I miss him so much that it hurts. I thought about his family nonstop on Thanksgiving and have ever since, wondering how his grandparents are holding up, how big his niece now is, if his mother made her special stuffed mushrooms. I miss the way I fit in with his family. I had never experienced it with such ease ever before. They had embraced me and I learned to communicate with his Italian grandparents, their broken English hardly a barrier for me towards the end of our friendship. We were able to laugh and understand each other perfectly; it was as if we spoke the same language.
Jackson thinks I’ve completely forgotten about him. It’s all part of the plan, really. I’ve embraced the art of evasion and can resist the urge to call him about 10 times a day. It’s quite an improvement, actually. Somehow I’ve even managed to convince everyone that this breakup is the best thing for me, but inside I think it’s the only thing sustaining me. It’s the tie that connects us.
I have no idea what to do with all this alone time. I’m pretty sure I’ve lost some weight but the scale is low on batteries and I have no idea where the hell to find new ones because of course they’re not AA’s or something I would actually have stocked in the pantry. The alone time takes getting used to, but I’m trying. I read, I write, I sing and dance…I’ve contacted friends I’ve lost touch with over the years and am warming up to the idea of hitting up the bars and clubs (as much as a person with zero interest possibly can). I miss sharing the minutiae of my day with someone: the tiff I had at work or the nice encounter with a stranger on the PATH train. It’s not the same.
I’ve spoken with Jackson a few times since our split, and while our conversations have been pleasant, there’s an unspoken tension I’ve never felt with him before. It’s disconcerting. Though this was to be expected, I never realized what it would actually feel like and I hate the emptiness of our chats. How is it possible that just months ago he was my shoulder and my ear and now there’s nothing left for us to talk about? And I can’t bear to think about who else he’s hanging around these days. All that matters is that it’s not with me. I hate myself for not reaching out to him because we promised we would work on a friendship. It just seems impossible. I should really remove him from my FB friends, but that would mean I couldn’t cyber-stalk him any longer. I guess now that secret is out of the bag…
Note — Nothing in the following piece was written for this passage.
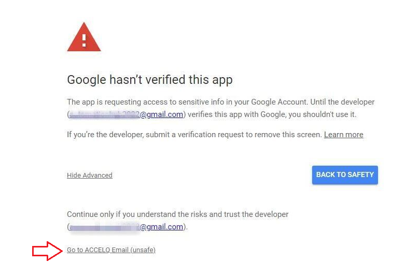Click the BACK TO SAFETY button
Viewport: 420px width, 277px height.
pos(345,175)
Today the storm of the season spreads a fresh blanket of white snow outside my apartment and I’m stuck inside, alone, with my computer. I used to love getting snowed in with him. It made preparing for the season so much fun and romantic. I am usually such a sucker for Christmas: the smells, the snow, the tree at Rockefeller. I can’t help but get swept up in the emotion of the holiday. Even though I hate the commercials of kisses beginning with Kay and fancy cars wrapped in red ribbon. I love everything else about Christmas. Nothing makes me happier than to decorate, send cards to family and friends near and far, and watch the Grinch and Charlie Brown.
The other night I tried getting into the holiday spirit and wrapped some gifts while Perry Como sang in the background. Instant waterworks. But I mean, really. Who thought of putting all these damn holidays in a row? As if Thanksgiving wasn’t bad enough, I have Christmas, New Year’s Eve, and Valentine’s Day to really dig the knife in. It’s just mean, is what it is.
There’s no enthusiasm for me this year. Much of it has to do with the fact that it’s a relatively simple affair for my family and we don’t have a lot of people to celebrate it with (my mother’s side of the family resides in Europe; my father’s side is Jewish) so I celebrate with my brother, mom, and dad (and our beloved Beagle). Which is lovely, but not unlike any other day of the year that the four of us (five, including our four-legged friend) get together. In a way I wish I could celebrate this one with the rest of my crazy family, if only for some funny distractions.